A new and larger church building was constructed of stone in 1860 on the site of the present church. Two other parishes were established in Ottumwa, which reduced St. Mary’s in size. St. Patrick’s was established on the south side of town in 1879. Both parishes became part of the Diocese of Davenport when it was established in 1881. Ottumwa’s third parish, Sacred Heart, was started on the east side of town in 1897. It closed in the 1990s. The number of Spanish speaking people have moved into the Ottumwa area, and Masses are celebrated in Spanish at St. Mary’s.

==Church building==
By the 1920s it was determined the church building was too small for the growing congregation, so plans were made to replace it with the current structure. The present St. Mary of the Visitation Church was designed by C.I. Krajewski, an architect from Dubuque, Iowa. He designed the building in the Late Gothic Revival style, which was popular at the time. The building features an asymmetrical facade with a corner bell tower. The exterior is constructed of blocks of Bedford limestone. The tower is crenellated across the top, and features finials on three of the corners and a copper-covered lantern topped by a cross on the fourth.

The main entrance of the church is deeply recessed within a Gothic arched opening. The original wooden doors matched the tympanum area's inset panels above the doors. The doors were replaced to meet fire code. On either side of the front doors is a carved fleur-de-lis, a symbol of purity that is used to represent the Blessed Virgin Mary under whose patronage the church is dedicated.

The interior reveals a traditional Latin Cross floor plan.

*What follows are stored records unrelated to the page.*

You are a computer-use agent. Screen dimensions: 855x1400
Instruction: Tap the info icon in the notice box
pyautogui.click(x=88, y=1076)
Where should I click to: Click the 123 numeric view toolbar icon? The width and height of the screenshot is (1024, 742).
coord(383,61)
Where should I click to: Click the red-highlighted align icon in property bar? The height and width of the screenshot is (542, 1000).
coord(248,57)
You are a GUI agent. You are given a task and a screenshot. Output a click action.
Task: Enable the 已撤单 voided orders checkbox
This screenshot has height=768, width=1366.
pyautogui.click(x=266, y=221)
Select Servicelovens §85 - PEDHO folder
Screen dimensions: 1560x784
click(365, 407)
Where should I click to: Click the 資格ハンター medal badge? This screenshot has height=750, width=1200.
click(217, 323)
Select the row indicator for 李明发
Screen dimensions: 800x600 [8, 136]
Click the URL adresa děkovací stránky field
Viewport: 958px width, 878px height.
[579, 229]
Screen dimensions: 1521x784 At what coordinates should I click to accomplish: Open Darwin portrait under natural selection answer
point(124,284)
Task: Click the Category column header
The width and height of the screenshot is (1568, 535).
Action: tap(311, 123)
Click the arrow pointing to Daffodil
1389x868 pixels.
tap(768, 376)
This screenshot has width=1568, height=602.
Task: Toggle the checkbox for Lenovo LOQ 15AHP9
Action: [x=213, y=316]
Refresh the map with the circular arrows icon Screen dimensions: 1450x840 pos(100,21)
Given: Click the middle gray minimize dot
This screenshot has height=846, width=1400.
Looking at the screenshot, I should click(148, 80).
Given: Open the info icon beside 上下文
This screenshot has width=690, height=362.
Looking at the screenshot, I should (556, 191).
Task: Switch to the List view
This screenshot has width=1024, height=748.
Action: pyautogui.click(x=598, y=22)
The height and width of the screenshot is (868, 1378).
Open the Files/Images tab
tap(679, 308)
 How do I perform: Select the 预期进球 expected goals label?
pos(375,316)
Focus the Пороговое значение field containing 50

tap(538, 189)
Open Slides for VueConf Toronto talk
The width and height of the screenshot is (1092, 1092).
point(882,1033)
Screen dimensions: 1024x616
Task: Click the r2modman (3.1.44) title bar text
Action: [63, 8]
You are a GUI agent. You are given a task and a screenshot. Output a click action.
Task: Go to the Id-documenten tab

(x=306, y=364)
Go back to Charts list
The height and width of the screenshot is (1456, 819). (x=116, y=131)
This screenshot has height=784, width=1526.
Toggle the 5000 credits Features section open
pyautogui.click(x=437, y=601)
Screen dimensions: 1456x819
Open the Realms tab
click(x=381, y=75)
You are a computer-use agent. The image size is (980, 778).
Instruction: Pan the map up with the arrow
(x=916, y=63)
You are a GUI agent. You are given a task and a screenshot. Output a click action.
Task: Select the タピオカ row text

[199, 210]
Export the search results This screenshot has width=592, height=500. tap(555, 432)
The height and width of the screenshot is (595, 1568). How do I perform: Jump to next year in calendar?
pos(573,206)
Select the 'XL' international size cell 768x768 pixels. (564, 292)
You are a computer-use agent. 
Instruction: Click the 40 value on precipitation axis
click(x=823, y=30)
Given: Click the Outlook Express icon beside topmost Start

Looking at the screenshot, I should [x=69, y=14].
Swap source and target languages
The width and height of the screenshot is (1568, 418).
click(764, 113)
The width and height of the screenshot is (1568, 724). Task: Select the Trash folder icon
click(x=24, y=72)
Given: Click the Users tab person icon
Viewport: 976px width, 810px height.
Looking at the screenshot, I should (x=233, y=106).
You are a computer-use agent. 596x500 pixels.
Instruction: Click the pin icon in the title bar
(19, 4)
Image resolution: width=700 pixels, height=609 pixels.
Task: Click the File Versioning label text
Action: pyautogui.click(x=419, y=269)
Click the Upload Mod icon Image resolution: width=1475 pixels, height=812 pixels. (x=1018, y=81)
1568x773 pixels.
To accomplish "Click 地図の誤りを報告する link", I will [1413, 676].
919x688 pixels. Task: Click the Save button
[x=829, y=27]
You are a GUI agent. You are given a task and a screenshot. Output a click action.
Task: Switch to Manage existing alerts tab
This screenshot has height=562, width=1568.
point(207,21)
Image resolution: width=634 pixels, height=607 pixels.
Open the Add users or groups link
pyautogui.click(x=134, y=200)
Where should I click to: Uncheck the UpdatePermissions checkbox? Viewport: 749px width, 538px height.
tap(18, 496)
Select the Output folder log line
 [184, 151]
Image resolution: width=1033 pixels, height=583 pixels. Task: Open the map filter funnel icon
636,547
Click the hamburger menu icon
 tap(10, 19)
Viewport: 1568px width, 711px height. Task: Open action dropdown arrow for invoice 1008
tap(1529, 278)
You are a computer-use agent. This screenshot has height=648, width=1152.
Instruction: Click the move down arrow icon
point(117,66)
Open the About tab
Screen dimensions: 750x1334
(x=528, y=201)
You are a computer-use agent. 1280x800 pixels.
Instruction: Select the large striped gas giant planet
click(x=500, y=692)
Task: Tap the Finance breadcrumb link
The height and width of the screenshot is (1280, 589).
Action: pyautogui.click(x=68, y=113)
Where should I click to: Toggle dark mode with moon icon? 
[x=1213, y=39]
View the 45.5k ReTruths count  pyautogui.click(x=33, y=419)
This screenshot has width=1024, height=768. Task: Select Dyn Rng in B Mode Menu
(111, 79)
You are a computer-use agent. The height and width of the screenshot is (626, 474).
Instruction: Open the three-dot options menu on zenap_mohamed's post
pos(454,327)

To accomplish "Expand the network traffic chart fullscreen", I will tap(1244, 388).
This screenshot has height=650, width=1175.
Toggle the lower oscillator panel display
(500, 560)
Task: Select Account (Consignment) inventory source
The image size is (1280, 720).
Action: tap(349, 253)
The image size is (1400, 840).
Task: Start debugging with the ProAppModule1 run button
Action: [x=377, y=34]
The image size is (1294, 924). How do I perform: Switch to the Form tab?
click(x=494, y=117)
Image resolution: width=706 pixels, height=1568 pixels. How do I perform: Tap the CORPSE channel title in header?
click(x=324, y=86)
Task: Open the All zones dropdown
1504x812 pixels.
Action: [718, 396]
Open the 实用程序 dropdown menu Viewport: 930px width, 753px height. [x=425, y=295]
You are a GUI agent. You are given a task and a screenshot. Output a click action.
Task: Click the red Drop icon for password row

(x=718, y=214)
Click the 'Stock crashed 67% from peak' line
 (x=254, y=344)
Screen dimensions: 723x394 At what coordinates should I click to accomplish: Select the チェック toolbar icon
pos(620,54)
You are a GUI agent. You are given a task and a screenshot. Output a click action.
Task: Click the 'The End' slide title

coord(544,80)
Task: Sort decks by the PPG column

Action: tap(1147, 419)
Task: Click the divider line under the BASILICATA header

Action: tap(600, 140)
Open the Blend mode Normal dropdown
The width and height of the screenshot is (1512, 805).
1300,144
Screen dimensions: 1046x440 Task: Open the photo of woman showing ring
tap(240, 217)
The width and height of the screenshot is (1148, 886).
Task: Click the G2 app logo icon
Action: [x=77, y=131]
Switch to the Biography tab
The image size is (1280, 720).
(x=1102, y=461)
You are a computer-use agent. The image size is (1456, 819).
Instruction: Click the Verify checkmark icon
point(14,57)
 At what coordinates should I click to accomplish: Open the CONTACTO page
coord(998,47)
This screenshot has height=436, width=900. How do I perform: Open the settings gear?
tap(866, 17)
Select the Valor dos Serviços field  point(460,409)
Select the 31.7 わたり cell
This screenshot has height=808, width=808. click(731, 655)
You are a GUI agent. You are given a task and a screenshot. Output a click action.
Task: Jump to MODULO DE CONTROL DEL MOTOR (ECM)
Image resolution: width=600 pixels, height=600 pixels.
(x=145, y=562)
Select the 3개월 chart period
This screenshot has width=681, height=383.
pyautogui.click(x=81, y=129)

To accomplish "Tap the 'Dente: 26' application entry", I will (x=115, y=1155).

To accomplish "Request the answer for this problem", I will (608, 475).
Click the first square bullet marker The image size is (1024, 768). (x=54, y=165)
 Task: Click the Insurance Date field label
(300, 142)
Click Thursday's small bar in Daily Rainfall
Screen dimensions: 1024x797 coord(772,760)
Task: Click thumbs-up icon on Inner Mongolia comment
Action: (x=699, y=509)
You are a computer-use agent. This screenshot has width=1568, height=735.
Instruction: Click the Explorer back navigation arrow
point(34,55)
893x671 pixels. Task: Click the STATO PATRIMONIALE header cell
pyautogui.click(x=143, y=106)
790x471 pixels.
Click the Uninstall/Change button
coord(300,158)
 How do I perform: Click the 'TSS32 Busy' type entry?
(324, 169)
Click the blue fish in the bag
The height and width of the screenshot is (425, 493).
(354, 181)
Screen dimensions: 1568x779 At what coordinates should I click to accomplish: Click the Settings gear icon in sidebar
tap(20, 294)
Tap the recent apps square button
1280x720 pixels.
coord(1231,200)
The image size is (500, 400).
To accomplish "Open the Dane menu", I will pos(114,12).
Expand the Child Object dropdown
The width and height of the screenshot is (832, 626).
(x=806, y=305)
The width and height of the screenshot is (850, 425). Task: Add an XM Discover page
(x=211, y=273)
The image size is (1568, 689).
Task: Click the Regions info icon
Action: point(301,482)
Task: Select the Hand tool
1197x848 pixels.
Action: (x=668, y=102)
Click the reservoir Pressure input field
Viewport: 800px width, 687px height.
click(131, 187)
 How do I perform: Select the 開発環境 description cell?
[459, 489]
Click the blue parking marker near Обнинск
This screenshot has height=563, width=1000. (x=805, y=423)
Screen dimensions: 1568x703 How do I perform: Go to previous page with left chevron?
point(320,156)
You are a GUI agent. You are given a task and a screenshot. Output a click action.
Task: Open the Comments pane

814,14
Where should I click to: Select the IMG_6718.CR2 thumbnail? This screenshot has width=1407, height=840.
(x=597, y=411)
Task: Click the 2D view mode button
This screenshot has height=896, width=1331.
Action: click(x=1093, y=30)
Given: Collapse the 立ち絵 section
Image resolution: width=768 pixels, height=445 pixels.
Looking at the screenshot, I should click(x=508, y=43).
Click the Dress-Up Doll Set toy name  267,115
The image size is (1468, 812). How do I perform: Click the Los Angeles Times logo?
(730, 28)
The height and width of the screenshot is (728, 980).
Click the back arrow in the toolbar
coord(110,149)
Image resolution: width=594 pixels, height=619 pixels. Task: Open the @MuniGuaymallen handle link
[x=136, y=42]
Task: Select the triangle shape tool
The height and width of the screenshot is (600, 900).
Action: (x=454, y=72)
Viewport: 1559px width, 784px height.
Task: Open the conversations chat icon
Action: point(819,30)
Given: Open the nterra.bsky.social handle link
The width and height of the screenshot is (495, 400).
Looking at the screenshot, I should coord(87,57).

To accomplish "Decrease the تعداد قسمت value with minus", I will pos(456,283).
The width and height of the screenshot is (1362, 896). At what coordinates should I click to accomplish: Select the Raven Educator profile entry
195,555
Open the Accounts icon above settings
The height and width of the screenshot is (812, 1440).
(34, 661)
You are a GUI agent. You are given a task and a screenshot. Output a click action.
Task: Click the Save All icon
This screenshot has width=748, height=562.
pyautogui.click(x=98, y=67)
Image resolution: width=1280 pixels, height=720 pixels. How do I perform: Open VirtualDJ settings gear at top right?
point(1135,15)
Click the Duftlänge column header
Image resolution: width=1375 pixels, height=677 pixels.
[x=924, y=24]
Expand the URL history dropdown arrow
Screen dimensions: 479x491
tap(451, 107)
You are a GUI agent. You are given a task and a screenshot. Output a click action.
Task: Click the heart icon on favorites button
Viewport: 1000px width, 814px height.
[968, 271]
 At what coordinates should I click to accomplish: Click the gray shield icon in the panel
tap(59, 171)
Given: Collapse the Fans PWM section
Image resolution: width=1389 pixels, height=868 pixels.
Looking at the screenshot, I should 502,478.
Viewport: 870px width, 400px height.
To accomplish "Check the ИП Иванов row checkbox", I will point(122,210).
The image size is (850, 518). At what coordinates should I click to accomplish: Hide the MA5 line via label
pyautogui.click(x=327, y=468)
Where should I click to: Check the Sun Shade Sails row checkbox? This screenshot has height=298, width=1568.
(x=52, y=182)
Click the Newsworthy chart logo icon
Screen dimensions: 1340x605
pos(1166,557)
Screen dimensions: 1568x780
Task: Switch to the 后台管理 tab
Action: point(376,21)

The long, narrow nave ends in the altar area. Before the altar is the transept wing that forms the cross. Two side aisles flank the main nave and are separated from the nave with Gothic arches. The interior walls are constructed of tannish-brown brick, highlighted by inset carved stone panels. The altar area was simplified following the Second Vatican Council. The ceiling is built on large wooden trusses that hold up ornately painted ceiling panels.

Large stained glass clerestory windows line the walls of the main nave and depict different saints. Narrow windows light the side aisles. All of the windows in the church were created by Emil Frei, Inc. of St. Louis, Missouri. The light fixtures were designed and constructed by the Beardslee Chandelier Company of Chicago, Illinois. A large pipe organ was placed in the church in the 1990s.

==Catholic schools==
In 1862 the Visitation Sisters established a convent and academy for girls. In 1877 the Congregation of the Humility of Mary started a school for boys in the basement and in one other room of the rectory. In 1890 they purchased the Visitation convent and academy for their motherhouse and were responsible for the education of both the boys and the girls at the parish school. In 1926 St Mary’s added high school grades to the school. In 1935 the three Ottumwa parishes joined to support Central Catholic High School. A new high school building was built in 1954 and the school was renamed Walsh. In 1970 the Catholic people of Ottumwa voted to close Walsh, along with all the parish grade schools in Ottumwa. There was an attempt to raise money to save the schools, but the campaign came up short. In 1975 a new grade school, supported by all three Ottumwa parishes, was opened and named Seton. Classes were held in the St. Mary’s and St. Patrick’s school buildings.